28 months after the PM promised to ‘fix’ social care, the plan is unfair and lacking

Elliot Chappell
© Michael Tubi/Shutterstock.com

Ministers today unveiled a ten-year ‘vision’ for social care. 28 months after Boris Johnson told the public that he had a “clear plan” to fix the crisis in social care, Gillian Keegan conceded that the new white paper represents only a “first step” and went on to describe the document to parliament as “just a start”. This is hardly what was promised on the steps of Downing Street more than two years ago.

The social care white paper sets out £1bn of funding over the next three years: £300m to integrate housing into local health and care strategies; £150m for technology and digitisation; £500m investment in the adult social care workforce; and a further £70m to help local authorities improve the delivery and standard of care. The Department for Health and Social Care has said how the remainder of the £1.7bn would be allocated will be distributed will be confirmed “in due course”.

The proposals have been widely criticised, including by senior Tory MP and former Health Secretary Jeremy Hunt. The health and social care select committee chair said the plans do nothing to stop “hospital wards continuing to be full of people who should be discharged and older people not getting the care they need because the carers don’t exist”. He described it as “three steps forward and two steps back” and said the spending plans of around £1bn it outlined were “a long way off” the £7bn a year extra that his committee called for by the end of this parliament.

Labour’s Liz Kendall said the proposals fall “woefully short”, arguing: “The reality of their so-called reforms is now clear: a tax hike on working people that won’t deal with the problems in social care now, and won’t even stop them having to sell their homes to pay for their care, as the Prime Minister has repeatedly promised.” She added: “Ministers have utterly failed to deal with the immediate pressures facing social care as we head into one of the most difficult winters on record.”
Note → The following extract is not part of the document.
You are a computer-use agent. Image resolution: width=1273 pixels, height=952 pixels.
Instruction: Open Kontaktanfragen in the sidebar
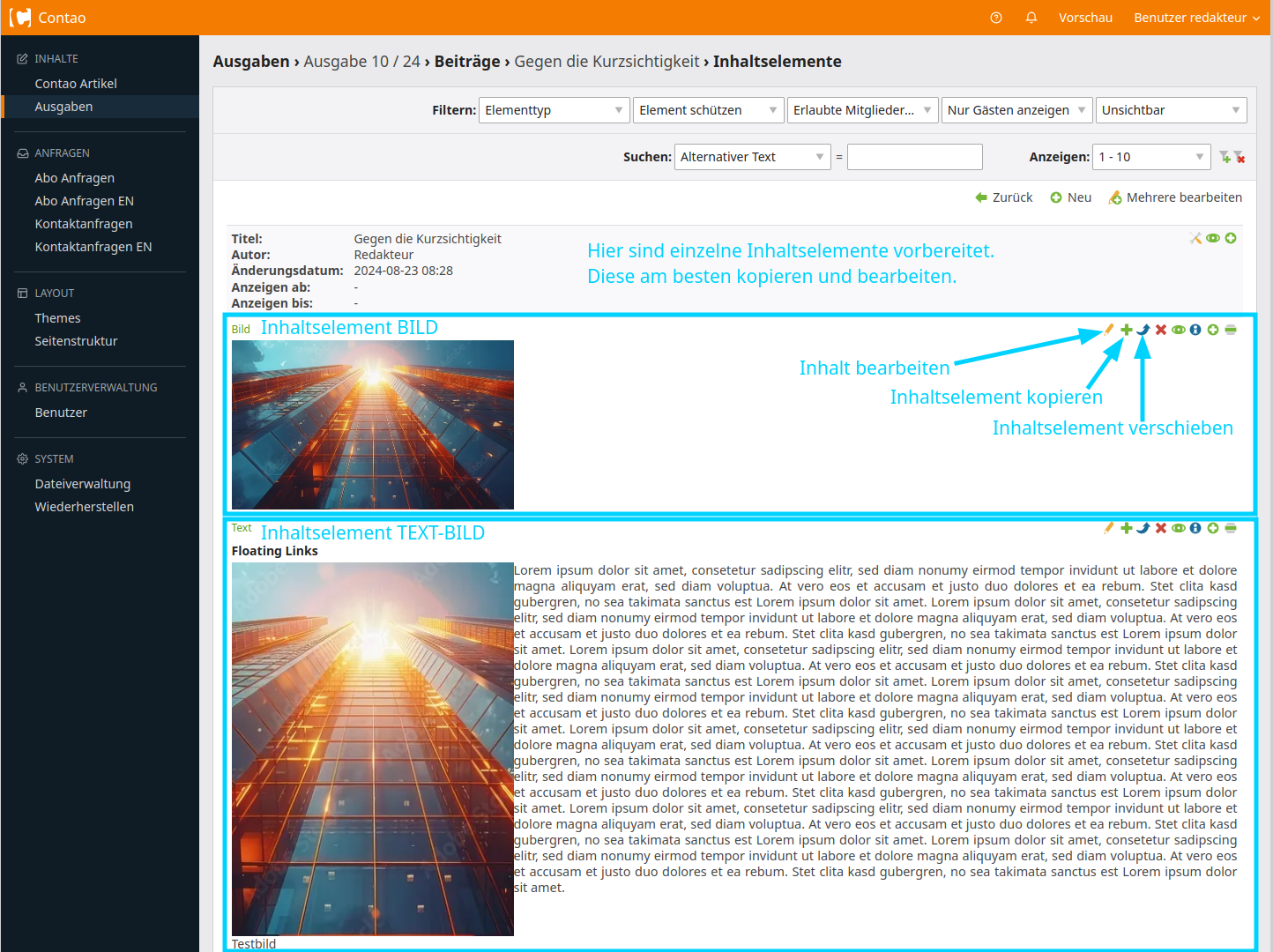[84, 224]
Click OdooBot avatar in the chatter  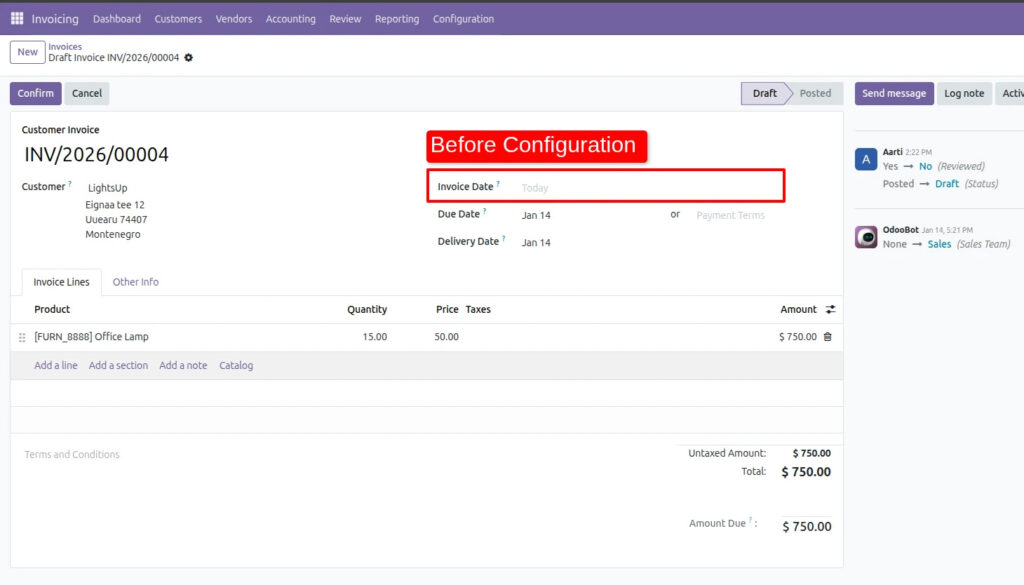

What are those pressures? Chief among them are the 100,000 staff vacancies. This is not surprising: research last month into the effect of low pay on care staff found that 73% are struggling to afford their day-to-day essentials, including buying food and paying bills. Most home care workers – where there are now more jobs than in residential care – are employed by private companies and 42% are employed on zero-hours contracts. Ministers recently shut down attempts by Labour to close a loophole whereby many in the sector are not paid for their travel between individual care visits. This means around 420,000 are not even being paid the minimum wage according to a 2019 estimate from the Low Pay Commission.

Lots of care workers are understandably leaving the sector. As pointed out by Sally Warren of the King’s Fund, the proposals put forward today contain “little to tackle poor workforce pay and conditions and high vacancy levels”. The white paper pledges new training routes into care, but does not provide any details about these new routes and how they will differ from the current entry points. On the workforce needed, the DHSC has pledged only to provide a “sufficient supply of social workers”.

Because of the shortage, one and a half million hours of home care couldn’t be delivered between August and October alone, and half of all councils report care homes going bust or home care providers handing back contracts. Council leaders in England warned that the waiting list for care assessments and packages rose to 400,000 people last week, of which 40,000 have been waiting more than a year. Association of Directors of Adult Social Services president Stephen Chandler declared on Monday that care services across the country are “rapidly deteriorating” and “red lights are flashing right across our dashboard”.

The health and social care levy, announced earlier this year, will see a 1.25 percentage point rise in National Insurance Contributions. It is a regressive tax rise. Even more controversially, we recently discovered the details of how the government will implement the £86,000 cap on care costs for individuals. It was initially thought that any costs incurred would count towards a new £86,000 limit on care costs, at which point the state would step in, as recommended by a report shelved a decade ago. Amid the Tory sleaze row, however, ministers quietly revealed that the calculation will not include any means-tested help received from the state, making it likely that only the better-off will reach the cap.

After making us wait more than two years, for a plan he claimed to already have worked out, Johnson has put forward proposals that are both insufficient and unfair. Millions will pay more tax, levied in a regressive way, “not to improve their family’s care or stop their own life’s savings being wiped out, but to protect the homes of the wealthiest”, in the words of Labour. After waiting for such a long time, the best ministers could present us with is a ‘first step’. As Liz Kendall concluded: “This isn’t fixing the crisis in social care let alone real social care reform. It is unfair, it’s wrong, and the government must think again.”